### [What you need to do]
Restate exactly the lines below, from the one containing "You are a GUI" through the final line, and leave out the pictures.

Stored data:
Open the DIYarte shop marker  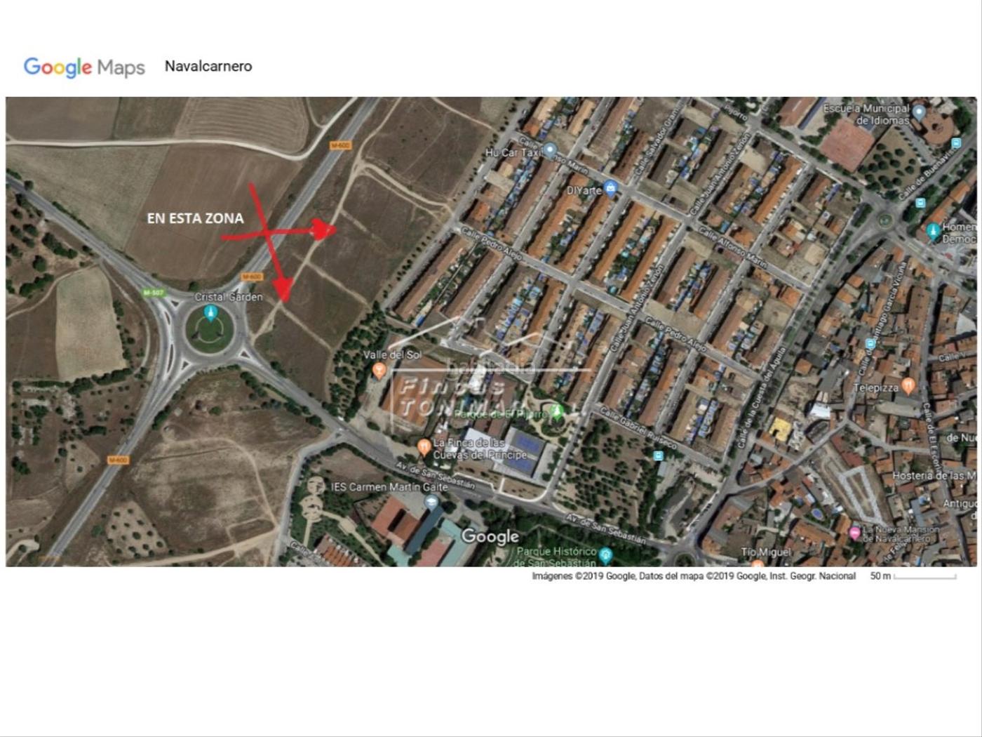point(611,187)
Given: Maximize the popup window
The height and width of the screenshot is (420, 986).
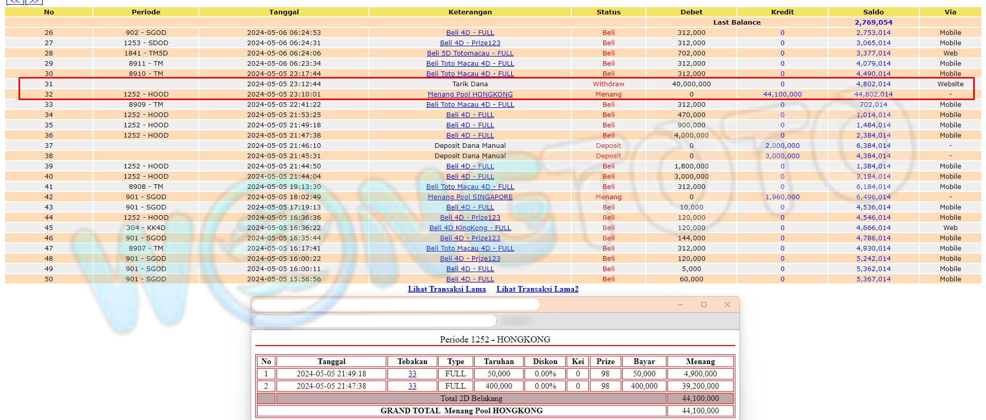Looking at the screenshot, I should 703,304.
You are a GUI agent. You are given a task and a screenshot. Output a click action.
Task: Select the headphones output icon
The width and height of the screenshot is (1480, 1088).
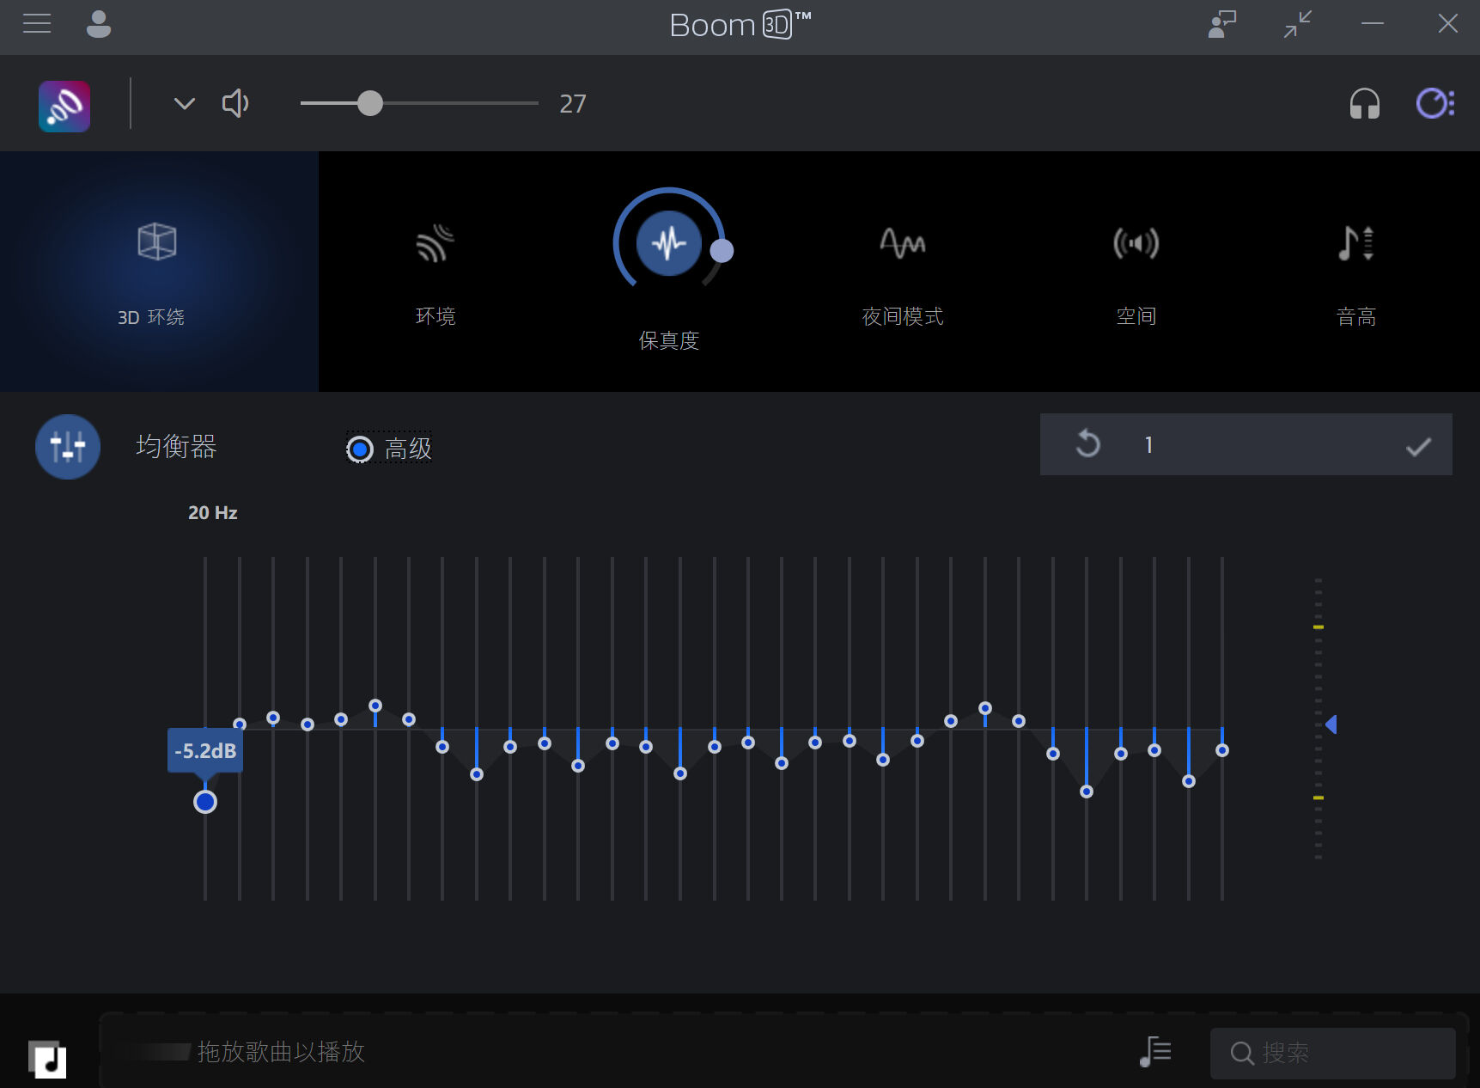[x=1363, y=104]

### [Completed task]
You are a GUI agent. You are given a task and a screenshot. Output a click action.
Task: Select the headphones output icon
The width and height of the screenshot is (1480, 1088).
[x=1363, y=104]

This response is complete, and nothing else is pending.